In the previous question, we determined that the segment category that appeared most often was `'Varied Menu'`. It's not immediately obvious what that means!

Below, assign `varied_menu_only` to a table with only the rows in `chains` where the segment category was `'Varied Menu'`. Don't sort or make any other modifications.

<!--
BEGIN QUESTION
name: q1c
points: 1
-->

In [None]:
varied_menu_only = ...
varied_menu_only

In [None]:
grader.check("q1c")

<!-- BEGIN QUESTION -->

### Question 1d

Comment on the restaurants you see in the `varied_menu_only` table above.
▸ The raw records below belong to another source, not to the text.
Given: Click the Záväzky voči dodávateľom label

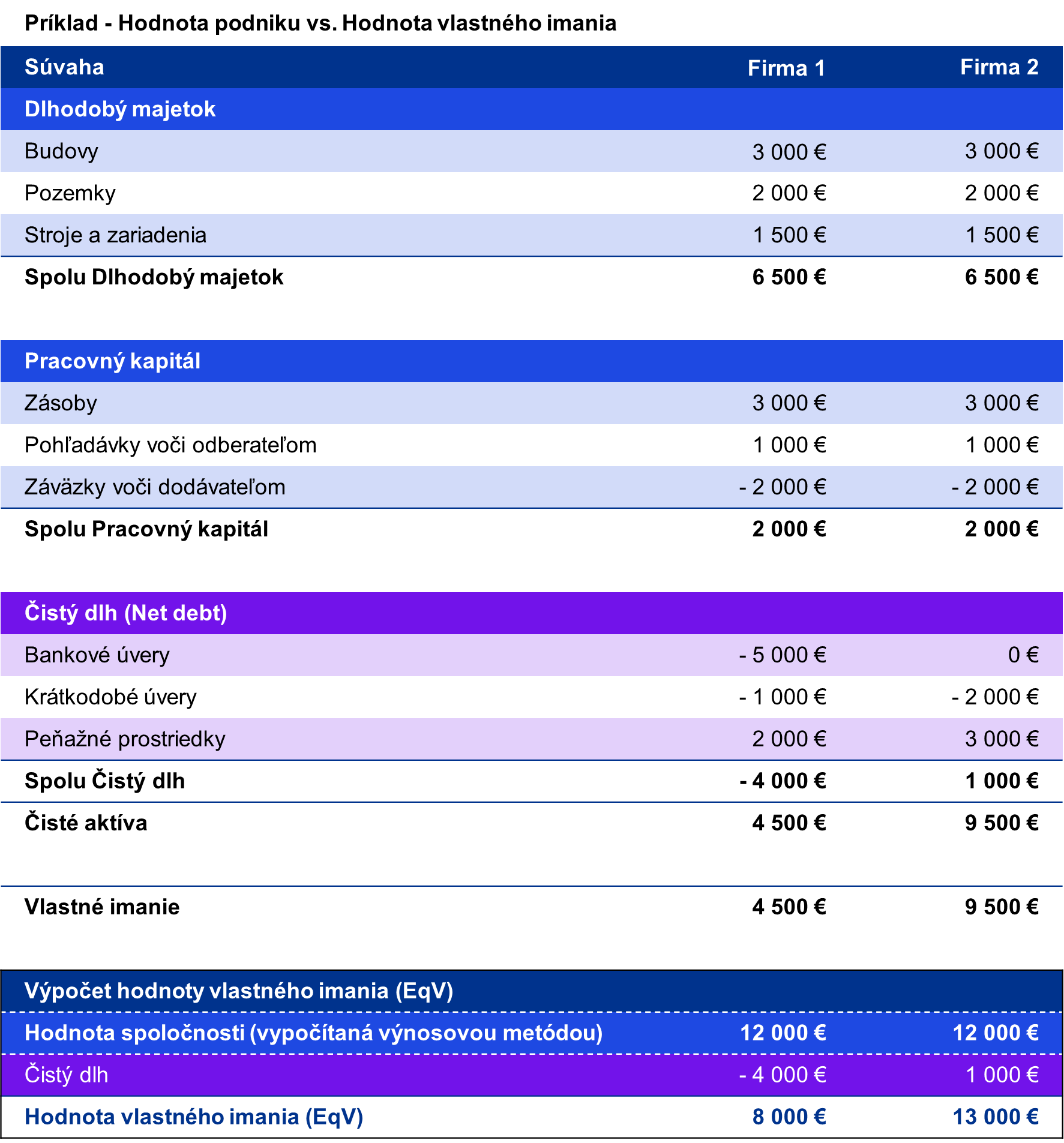Looking at the screenshot, I should [155, 487].
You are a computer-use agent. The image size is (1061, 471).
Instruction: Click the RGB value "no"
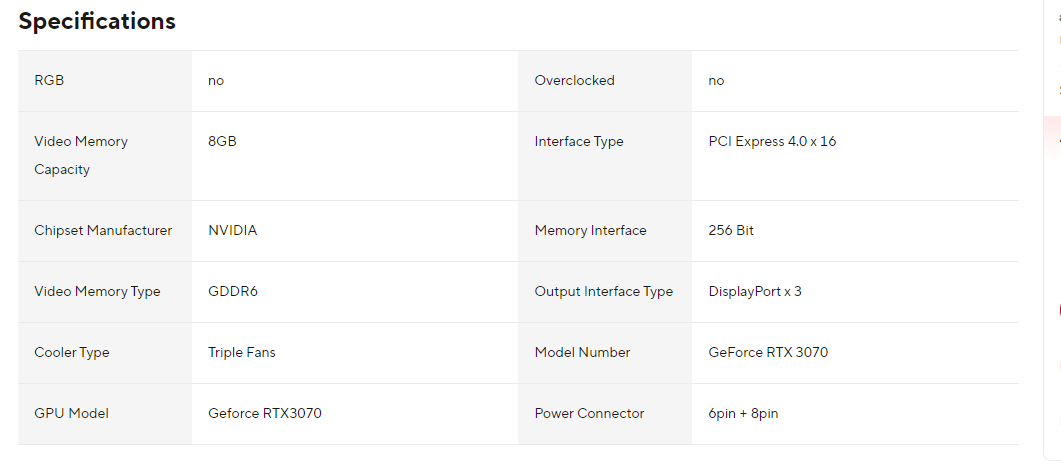216,81
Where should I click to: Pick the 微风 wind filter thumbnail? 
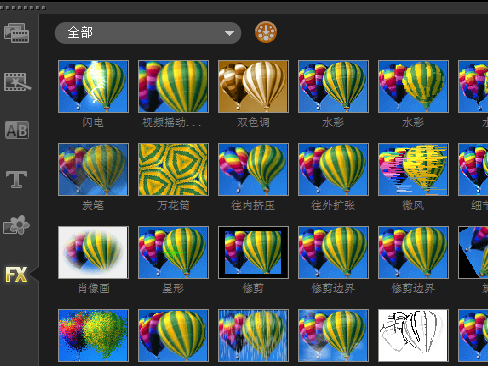pyautogui.click(x=413, y=169)
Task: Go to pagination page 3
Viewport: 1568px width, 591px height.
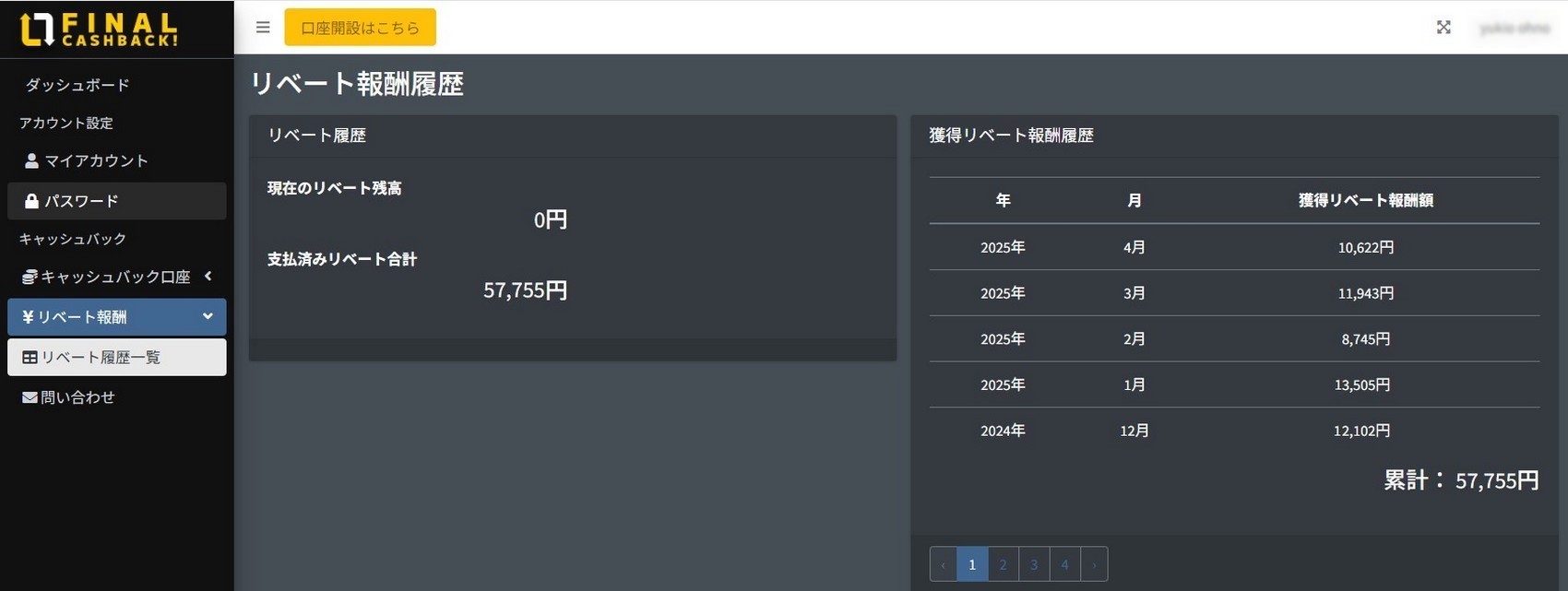Action: (x=1034, y=564)
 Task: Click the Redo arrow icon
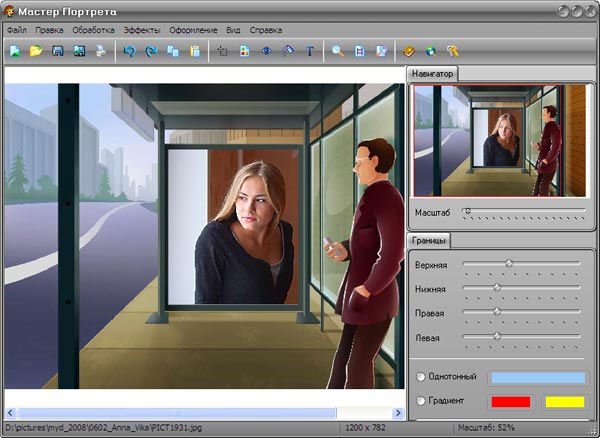pyautogui.click(x=151, y=50)
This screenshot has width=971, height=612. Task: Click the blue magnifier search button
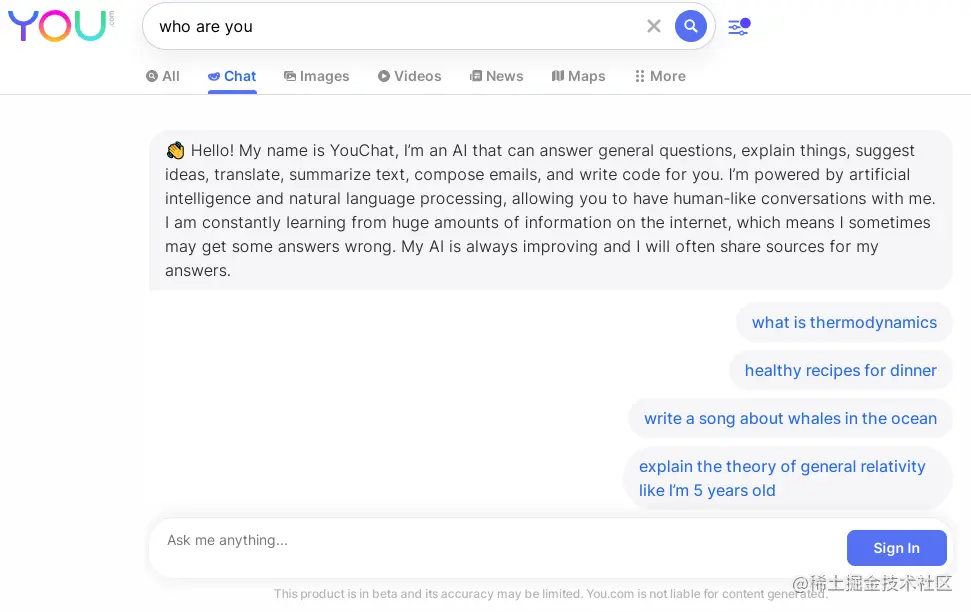[690, 26]
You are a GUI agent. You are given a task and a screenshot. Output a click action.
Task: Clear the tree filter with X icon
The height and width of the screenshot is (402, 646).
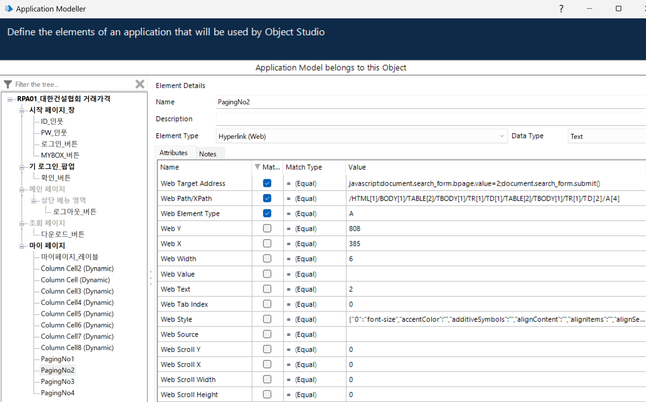tap(140, 84)
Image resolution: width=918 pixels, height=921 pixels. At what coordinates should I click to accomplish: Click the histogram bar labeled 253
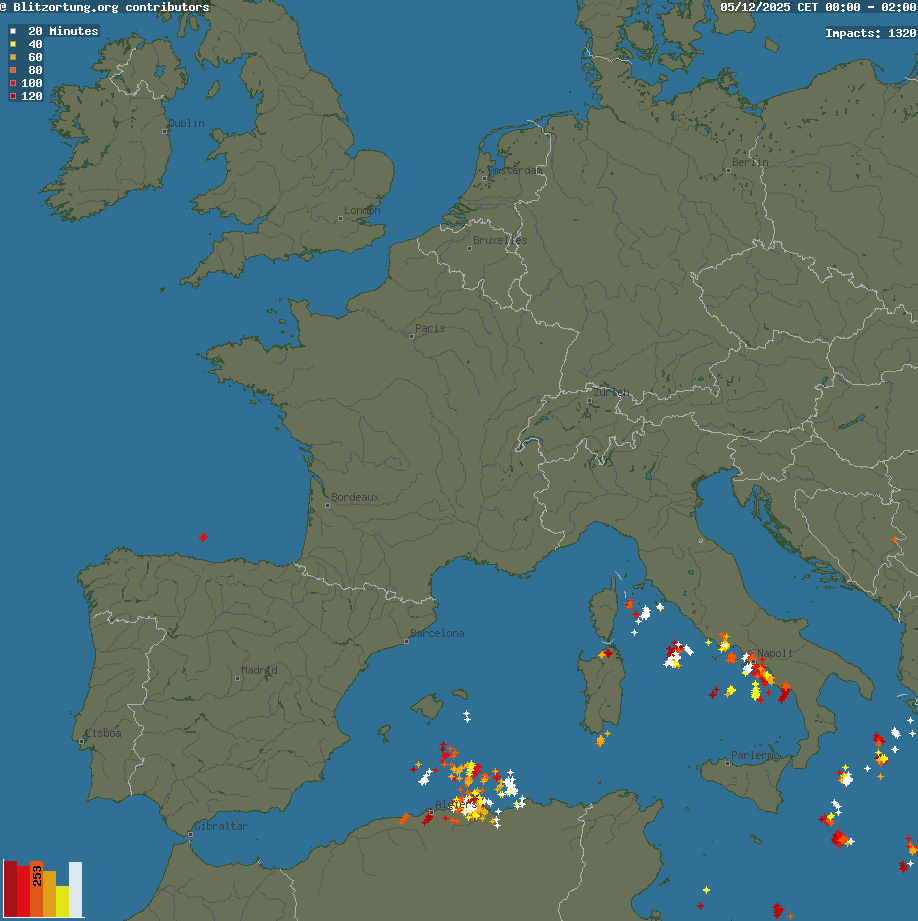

Touch on the following points:
- What is the overall rank of the highest ranked `'Varied Menu'` restaurant?
- Have you heard of any of these restaurants before? Have you been to any of them?
- Google some of the top few restaurants to get a sense of the kind of food and drink they serve and whether they're fast-food or sit-down. Come up with a single sentence that describes the majority of these restaurants.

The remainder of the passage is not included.